Aaron Nola leads Phillies past Braves

The Philadelphia Phillies' Aaron Nola pitches during the first inning of Saturday night's game against the visiting Atlanta Braves.
The Philadelphia Phillies' Aaron Nola pitches during the first inning of Saturday night's game against the visiting Atlanta Braves.
photo The Philadelphia Phillies' Aaron Nola pitches during the first inning of Saturday night's game against the visiting Atlanta Braves.

PHILADELPHIA - Aaron Nola finished off a stellar season on the mound in typically dominant fashion.

Nola pitched seven shutout innings to help the Philadelphia Phillies snap a nine-game losing streak with a 3-0 victory over the Atlanta Braves on Saturday night.

In his final start of the year, Nola (17-6) allowed two hits and four walks while striking out eight batters. The right-hander, who ended 2018 with a 2.37 ERA and 224 strikeouts in 212 1/3 innings, likely will fall short of a NL Cy Young award after stumbling a bit in September. Nola entered Saturday's game 1-3 with a 4.60 ERA and nine home runs allowed this month before returning to the form he displayed for most of the season.

"It feels good," Nola said, "but I think it feels better for us as a team."

Rather than focus on any particular statistic, Nola said he was happiest about staying healthy and making all of his starts. His aim every outing is a team goal: "Just try to win ballgames and try to go deep in ballgames."

After taking a month off, Nola will begin tuning up for 2019.

"Just stay consistent, keep working on my delivery and try to learn more and more about the game," he said.

Cesar Hernandez had a two-run single in the seventh inning to back Nola.

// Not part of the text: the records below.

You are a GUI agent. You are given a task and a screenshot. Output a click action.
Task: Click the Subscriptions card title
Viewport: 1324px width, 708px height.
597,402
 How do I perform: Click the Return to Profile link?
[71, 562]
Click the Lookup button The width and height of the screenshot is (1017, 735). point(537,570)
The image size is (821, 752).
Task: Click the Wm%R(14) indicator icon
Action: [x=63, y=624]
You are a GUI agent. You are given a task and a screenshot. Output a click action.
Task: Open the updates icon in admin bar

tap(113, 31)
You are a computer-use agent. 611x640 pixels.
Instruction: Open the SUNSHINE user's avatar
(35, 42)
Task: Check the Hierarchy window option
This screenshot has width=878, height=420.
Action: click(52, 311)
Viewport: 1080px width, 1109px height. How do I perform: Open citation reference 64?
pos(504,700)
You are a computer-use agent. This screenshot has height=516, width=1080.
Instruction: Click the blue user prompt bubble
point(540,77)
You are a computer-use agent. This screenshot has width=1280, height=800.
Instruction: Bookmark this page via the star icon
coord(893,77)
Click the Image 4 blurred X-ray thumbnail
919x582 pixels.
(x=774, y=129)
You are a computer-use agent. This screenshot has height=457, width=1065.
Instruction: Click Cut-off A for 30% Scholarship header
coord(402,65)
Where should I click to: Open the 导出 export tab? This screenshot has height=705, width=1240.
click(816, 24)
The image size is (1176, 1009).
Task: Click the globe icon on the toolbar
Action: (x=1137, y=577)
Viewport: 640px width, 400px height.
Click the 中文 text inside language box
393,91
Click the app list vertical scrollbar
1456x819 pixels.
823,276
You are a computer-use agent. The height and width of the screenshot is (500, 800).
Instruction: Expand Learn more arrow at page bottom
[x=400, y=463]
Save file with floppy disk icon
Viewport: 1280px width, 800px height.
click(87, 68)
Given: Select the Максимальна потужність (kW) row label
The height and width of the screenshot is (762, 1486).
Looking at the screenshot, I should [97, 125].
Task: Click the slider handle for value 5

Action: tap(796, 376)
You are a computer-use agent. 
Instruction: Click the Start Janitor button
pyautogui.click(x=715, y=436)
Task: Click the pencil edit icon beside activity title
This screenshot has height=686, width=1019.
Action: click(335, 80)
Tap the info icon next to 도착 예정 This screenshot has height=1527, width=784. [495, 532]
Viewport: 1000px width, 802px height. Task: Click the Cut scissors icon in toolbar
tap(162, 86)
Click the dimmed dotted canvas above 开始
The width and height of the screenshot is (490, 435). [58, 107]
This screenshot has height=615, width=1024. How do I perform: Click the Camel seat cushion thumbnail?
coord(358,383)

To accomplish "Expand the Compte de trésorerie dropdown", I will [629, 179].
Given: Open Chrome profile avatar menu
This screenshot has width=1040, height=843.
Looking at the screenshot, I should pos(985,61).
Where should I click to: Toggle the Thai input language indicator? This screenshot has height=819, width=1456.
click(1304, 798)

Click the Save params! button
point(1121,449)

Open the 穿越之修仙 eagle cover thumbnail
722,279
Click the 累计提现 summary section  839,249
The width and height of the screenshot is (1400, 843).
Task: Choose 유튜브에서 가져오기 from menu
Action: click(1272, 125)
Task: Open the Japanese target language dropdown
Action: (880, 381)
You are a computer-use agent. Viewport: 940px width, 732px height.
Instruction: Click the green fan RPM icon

The NL East champion Braves will play the NL West winner - either the Colorado Rockies or the Los Angeles Dodgers - in the National League Division Series that starts Thursday, and Atlanta still could host the best-of-five set. The Braves, Dodgers and Rockies all have the same record, 90-71, entering the last day of the regular season.

Atlanta had no answer for Nola.

"You just try to keep it close, and hopefully his clicker will run out," Braves manager Brian Snitker said. "We just couldn't get anything going."

Nola allowed only Ronald Acuna Jr.'s single to lead off the game and a single by Nick Markakis to start the fourth inning. The closest the Braves came to scoring was in the second, when Nola walked the first two batters, but the right-hander got Kurt Suzuki to line out, struck out Ozzie Albies, then intentionally walked Charlie Culberson to load the bases before finally striking out starting pitcher Anibal Sanchez.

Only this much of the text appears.